Agencies Washington/ New Delhi
Amnesty International’s chief has vowed that the rights group would not be silenced on raising concerns about Jammu and Kashmir despite what he called intimidation by Prime Minister Narendra Modi’s government.
India’s financial crime investigators recently accused Amnesty’s local branch of violating foreign exchange regulations through taking money from its London-based parent.
That claim came after Amnesty vocally criticised Modi’s government on Kashmir, which was India’s only Muslim-majority state until New Delhi stripped its autonomy last month.
“The Modi government has made a very big attempt to crush Amnesty in India,” Kumi Naidoo, Amnesty International’s secretary-general, said on a visit to Washington.
“On the Kashmir question, on various human rights questions in India itself, we are not intimidated,” he said.
“While our colleagues in our Indian office are under stress, they are as committed, motivated and courageous as ever, if not more, as a result of the repression that we face.”
Modi’s government has cracked down on foreign non-governmental organisations since coming to power in 2014, suspending or banning thousands of groups, many working in health or the environment, for receiving money from abroad.
Naidoo, however, said that Amnesty - whose Bengaluru office was raided last year - would survive in India as it has funding from local donors.
Amnesty has faced heated criticism from India’s right-wing for its stance on Kashmir, where authorities have largely shut down the Internet, mobile service and initially also landlines.
“It is a horrific thing to actually cut people’s legitimate way of communicating with each other completely,” Naidoo said.
“There are life-and-death issues associated with doing that. Whether it is family members needing to communicate with each other, being able to go to the doctor’s, this is something that governments need to stop doing,” he said.
“And, sadly, there are more and more governments doing it, and we need to speak out against this very strongly.”
India argues that the measures are temporary and have helped ensure calm in Kashmir.
On Monday, former Jammu and Kashmir chief minister Farooq Abdullah, seen as being pro-India, was formally arrested under a law allowing him to be held for up to two years without charge.

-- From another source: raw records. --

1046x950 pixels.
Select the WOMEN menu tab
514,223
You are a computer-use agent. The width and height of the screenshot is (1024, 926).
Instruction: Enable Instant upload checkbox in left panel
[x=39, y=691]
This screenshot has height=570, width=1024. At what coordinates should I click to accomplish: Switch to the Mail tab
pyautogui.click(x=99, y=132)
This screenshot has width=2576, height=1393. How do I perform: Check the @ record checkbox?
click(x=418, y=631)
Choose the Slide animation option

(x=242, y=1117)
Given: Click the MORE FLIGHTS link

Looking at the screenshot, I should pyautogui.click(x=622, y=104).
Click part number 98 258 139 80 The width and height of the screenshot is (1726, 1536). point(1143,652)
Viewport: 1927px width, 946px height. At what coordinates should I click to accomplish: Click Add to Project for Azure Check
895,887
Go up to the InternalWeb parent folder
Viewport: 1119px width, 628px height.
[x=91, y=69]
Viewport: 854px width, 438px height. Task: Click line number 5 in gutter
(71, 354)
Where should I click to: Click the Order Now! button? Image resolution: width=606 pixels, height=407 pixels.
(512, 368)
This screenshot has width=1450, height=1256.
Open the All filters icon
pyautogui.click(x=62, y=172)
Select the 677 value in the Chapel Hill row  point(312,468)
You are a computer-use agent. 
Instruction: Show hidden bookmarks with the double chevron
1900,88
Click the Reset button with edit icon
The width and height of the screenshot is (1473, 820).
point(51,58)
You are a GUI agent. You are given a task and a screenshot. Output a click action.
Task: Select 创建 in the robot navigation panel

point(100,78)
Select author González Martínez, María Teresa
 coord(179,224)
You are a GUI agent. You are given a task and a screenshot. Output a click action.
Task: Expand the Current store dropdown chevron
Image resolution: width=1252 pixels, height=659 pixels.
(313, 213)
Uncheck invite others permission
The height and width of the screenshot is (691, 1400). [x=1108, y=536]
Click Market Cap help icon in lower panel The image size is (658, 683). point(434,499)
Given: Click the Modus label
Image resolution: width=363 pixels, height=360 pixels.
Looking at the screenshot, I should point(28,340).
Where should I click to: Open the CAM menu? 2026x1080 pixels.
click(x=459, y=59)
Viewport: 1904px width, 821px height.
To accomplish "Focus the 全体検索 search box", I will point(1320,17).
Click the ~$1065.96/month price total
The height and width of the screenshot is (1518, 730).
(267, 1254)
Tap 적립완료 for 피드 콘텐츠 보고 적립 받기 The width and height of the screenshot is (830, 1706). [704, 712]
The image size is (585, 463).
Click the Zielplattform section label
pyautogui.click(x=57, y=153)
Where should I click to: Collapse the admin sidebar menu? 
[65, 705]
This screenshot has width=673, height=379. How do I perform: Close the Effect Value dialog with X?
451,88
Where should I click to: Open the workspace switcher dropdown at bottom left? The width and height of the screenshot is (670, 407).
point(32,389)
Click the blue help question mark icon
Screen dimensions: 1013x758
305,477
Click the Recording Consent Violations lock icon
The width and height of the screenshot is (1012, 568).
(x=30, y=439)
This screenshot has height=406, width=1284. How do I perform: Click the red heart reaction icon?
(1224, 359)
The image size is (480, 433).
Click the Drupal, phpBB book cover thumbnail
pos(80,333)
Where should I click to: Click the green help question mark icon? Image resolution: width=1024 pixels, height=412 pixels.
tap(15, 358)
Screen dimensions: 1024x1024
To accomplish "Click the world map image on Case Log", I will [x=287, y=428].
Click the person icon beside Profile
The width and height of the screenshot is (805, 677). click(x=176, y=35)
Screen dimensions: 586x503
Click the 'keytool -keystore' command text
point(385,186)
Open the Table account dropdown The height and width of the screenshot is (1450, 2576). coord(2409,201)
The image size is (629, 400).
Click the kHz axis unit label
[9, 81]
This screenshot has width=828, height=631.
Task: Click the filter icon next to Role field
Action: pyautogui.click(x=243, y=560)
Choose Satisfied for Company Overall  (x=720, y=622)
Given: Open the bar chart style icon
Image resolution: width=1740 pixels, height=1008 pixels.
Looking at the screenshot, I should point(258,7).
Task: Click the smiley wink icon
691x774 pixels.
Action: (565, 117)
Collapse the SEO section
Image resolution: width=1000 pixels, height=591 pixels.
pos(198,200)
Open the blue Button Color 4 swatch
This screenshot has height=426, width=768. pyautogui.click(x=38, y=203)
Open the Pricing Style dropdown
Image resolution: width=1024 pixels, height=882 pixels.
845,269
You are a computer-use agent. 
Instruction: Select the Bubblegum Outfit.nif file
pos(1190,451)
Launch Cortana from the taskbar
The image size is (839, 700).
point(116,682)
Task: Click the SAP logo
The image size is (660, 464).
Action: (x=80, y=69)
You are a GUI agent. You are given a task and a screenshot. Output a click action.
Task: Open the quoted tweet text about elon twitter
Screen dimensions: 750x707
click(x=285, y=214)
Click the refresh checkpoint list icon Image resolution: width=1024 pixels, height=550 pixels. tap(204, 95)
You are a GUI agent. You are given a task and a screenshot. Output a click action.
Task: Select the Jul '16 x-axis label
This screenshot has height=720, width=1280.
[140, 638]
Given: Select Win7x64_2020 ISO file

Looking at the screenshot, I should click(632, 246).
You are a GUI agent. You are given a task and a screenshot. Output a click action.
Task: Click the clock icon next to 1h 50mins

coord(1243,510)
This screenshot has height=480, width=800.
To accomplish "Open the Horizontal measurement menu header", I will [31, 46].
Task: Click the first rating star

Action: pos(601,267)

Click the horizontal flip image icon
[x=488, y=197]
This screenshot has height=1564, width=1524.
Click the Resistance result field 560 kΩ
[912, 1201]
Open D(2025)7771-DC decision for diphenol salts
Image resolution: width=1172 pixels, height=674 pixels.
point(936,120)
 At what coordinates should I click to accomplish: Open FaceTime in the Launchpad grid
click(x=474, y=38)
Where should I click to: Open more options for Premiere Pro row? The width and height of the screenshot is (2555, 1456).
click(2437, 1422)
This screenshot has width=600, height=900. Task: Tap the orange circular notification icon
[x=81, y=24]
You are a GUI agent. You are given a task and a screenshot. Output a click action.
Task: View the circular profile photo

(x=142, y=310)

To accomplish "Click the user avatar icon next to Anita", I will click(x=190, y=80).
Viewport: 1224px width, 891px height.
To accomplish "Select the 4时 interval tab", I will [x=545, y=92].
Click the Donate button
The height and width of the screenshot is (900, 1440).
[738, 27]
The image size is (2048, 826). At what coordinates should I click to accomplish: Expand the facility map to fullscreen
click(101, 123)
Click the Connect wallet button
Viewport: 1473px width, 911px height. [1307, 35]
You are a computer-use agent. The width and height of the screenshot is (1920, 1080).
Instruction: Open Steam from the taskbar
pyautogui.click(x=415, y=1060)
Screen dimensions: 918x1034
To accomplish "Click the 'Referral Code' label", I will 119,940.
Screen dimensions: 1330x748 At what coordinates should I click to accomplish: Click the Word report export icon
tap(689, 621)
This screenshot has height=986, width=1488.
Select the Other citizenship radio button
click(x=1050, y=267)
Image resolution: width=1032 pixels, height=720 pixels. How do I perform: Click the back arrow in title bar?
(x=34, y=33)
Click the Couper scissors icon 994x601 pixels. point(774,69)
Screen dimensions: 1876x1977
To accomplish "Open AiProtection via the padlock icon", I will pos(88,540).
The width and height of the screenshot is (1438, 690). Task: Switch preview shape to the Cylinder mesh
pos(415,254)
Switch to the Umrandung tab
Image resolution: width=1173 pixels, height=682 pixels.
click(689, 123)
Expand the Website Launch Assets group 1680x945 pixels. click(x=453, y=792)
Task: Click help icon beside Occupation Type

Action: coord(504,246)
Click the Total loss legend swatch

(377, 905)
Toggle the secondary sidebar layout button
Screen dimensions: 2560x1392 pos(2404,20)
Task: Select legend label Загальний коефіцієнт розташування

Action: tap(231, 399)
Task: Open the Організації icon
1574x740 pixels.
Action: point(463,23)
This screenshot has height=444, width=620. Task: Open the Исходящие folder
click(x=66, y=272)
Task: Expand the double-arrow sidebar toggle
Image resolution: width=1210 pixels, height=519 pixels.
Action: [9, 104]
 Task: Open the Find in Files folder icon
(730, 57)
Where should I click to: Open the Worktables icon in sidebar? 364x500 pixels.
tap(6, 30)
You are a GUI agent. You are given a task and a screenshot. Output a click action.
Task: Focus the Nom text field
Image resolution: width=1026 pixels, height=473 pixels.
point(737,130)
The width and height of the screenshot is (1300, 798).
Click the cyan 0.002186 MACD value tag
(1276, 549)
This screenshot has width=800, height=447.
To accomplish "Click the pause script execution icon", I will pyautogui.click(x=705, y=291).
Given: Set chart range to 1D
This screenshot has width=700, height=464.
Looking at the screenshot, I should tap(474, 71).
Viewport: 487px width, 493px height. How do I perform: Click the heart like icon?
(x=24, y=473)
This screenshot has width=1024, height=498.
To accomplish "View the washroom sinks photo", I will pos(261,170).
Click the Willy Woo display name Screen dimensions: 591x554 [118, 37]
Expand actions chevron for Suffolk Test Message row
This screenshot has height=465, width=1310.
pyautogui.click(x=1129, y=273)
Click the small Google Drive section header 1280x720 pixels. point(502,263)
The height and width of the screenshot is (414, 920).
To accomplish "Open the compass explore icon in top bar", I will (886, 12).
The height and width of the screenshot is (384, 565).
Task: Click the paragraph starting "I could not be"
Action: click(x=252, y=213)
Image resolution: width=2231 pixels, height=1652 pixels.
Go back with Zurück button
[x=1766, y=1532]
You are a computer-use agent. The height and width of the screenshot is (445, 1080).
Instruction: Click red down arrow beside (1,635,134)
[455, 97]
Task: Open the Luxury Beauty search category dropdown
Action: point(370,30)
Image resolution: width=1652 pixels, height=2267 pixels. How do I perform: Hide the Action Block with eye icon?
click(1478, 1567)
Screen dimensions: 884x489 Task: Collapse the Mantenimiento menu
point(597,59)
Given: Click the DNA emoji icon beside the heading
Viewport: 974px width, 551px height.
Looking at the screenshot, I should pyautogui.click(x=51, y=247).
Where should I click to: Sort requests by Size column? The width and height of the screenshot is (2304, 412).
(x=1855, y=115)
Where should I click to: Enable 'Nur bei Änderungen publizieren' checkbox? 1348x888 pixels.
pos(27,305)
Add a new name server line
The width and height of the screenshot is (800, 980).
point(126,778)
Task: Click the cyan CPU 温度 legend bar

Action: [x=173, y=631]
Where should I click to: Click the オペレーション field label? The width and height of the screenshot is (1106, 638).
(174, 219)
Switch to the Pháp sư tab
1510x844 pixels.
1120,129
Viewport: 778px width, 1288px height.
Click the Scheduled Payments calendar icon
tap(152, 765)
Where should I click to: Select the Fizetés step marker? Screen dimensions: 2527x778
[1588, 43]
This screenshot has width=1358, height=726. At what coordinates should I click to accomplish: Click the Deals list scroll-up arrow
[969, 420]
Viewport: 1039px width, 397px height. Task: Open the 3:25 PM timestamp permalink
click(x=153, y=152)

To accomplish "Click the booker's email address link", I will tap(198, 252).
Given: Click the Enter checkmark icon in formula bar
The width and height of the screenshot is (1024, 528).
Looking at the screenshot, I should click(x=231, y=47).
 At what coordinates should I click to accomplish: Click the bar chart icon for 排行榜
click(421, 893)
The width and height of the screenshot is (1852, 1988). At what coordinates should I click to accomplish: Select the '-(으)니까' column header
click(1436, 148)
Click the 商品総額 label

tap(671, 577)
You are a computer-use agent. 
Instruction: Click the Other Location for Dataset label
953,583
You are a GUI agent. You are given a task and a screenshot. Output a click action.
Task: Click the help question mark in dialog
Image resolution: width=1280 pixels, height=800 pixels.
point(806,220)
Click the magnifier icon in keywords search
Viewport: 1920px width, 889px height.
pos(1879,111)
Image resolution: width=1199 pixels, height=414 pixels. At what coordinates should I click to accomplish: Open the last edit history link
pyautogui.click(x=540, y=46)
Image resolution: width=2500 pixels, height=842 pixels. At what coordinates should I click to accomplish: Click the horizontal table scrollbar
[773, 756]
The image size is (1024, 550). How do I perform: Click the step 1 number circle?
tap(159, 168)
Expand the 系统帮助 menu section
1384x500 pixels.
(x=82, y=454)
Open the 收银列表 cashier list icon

Abdullah, 81, has been under house arrest since early August, but on Monday he was formally arrested under the Public Safety Act (PSA) and his home turned into a “judicial lockup”.
It is the first confirmed case of a Kashmiri politician being arrested under the PSA since India’s August 5 move when it sent tens of thousands of troops to Kashmir and imposed a communications blackout.
The PSA was introduced in the 1970s - under Abdullah’s father Sheikh Abdullah - to prevent timber smuggling but since an uprising against Indian rule erupted in 1989 it has been used to detain thousands of people, activists say.
The UN human rights office said in 2018 that special laws in Kashmir including the PSA “have created structures that obstruct the normal course of law, impede accountability and jeopardise the right to remedy for victims of human rights violations”.
Amnesty International in June said that the PSA “circumvents the criminal justice system in Jammu & Kashmir to undermine accountability, transparency, and respect for human rights”.
In New Delhi, former Congress president Rahul Gandhi accused the government of trying to remove nationalist leaders to create political vacuum that will be filled by terrorists.
He also demanded the immediate release of Abdullah .
In a series of tweets Gandhi said, “It’s obvious that the government is trying to remove nationalist leaders like Farooq Abdullahji to create a political vacuum in Jammu and Kashmir that will be filled by terrorists. Kashmir can then permanently be used as a political instrument to polarise the rest of India.”
In another tweet, the Congress leader said, “The government should stop creating space for terrorists in Jammu and Kashmir and release all nationalist leaders ASAP.”